Transforming the System by Re-calibration

Although the most well-formed outcome of family therapy is a completely open system, with perspective, feedback, freedom to explore and take new steps, this is not achieved by the therapist's attacking and breaking calibration loops at random like a bull in a china shop. A family system is a delicate structure which serves as the basis for interaction of a group of human beings who are not perfect and who don't need to be. Who can become enlightened overnight? Patience is a prime tool for the successful family therapist. It is not our job to thoroughly transform an individual family member. This could well result in that member's becoming alien to the system, thereby placing even more stress on it. The family therapist's task, rather, is to transform the system as a whole to a point wherein stress and strain are reduced, and nurturing and support can develop, so that all family members can continue to grow. Family therapists should not be trying to gain every possible inch from every family member, but, rather, they should be feeling their way, looking for a minimum amount of change for maximum results, while, at the same time, teaching family members how to use feedback instead of calibration and how to achieve perspective of system process.

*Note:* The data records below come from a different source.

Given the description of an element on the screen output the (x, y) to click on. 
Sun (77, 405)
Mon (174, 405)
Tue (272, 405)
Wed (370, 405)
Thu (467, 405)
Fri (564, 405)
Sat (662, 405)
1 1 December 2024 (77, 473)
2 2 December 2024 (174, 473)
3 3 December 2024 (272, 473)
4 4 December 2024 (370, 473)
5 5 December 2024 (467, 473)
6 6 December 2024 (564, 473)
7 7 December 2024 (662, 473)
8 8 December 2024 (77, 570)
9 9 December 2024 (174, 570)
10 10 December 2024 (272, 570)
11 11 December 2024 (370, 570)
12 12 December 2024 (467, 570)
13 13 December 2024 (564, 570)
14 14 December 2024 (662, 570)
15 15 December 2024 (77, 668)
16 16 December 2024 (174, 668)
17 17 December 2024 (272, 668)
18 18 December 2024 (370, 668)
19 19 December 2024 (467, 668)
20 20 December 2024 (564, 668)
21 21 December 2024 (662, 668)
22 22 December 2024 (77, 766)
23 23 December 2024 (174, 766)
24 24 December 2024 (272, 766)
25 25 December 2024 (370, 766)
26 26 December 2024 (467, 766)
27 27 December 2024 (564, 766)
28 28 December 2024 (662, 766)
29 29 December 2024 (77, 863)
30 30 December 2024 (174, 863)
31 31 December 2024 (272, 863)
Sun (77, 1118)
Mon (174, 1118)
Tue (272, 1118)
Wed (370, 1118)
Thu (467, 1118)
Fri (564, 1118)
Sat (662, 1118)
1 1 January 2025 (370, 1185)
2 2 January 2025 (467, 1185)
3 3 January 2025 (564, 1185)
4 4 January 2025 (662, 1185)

Concentrating on achieving the maximum amount of change with a particular family member can result in skewing the system. Each family already has the possibility of change; our task is to increase those possibilities, those choices for growth and change for all family members. One of the most delightful experiences we can have and one which we continually work to create is that which we call the snowball effect — a therapeutic intervention which results in the family members' taking charge of the process of change themselves. Too rapid a change will disrupt the family system; too slow a change will discourage the members of the family who desperately want some new choices and experiences for themselves. This is the trickiest part of family therapy, to evolve the system as a whole to a point at which it provides a solid foundation of support among family members who have the tools with which to proceed in a certain direction. This is the state wherein individual family members feel free to make choices for themselves. The therapist should realize that family therapy is based upon the understanding that every change in any member of a family system has a ripple effect on every other family member. So, if little Johnny, say, is catatonic, to focus our energies on curing Johnny's symptoms will be futile, since, as soon as he returns to the family system, he will respond to that system in the same old ways, unless the patterns of that system have been changed.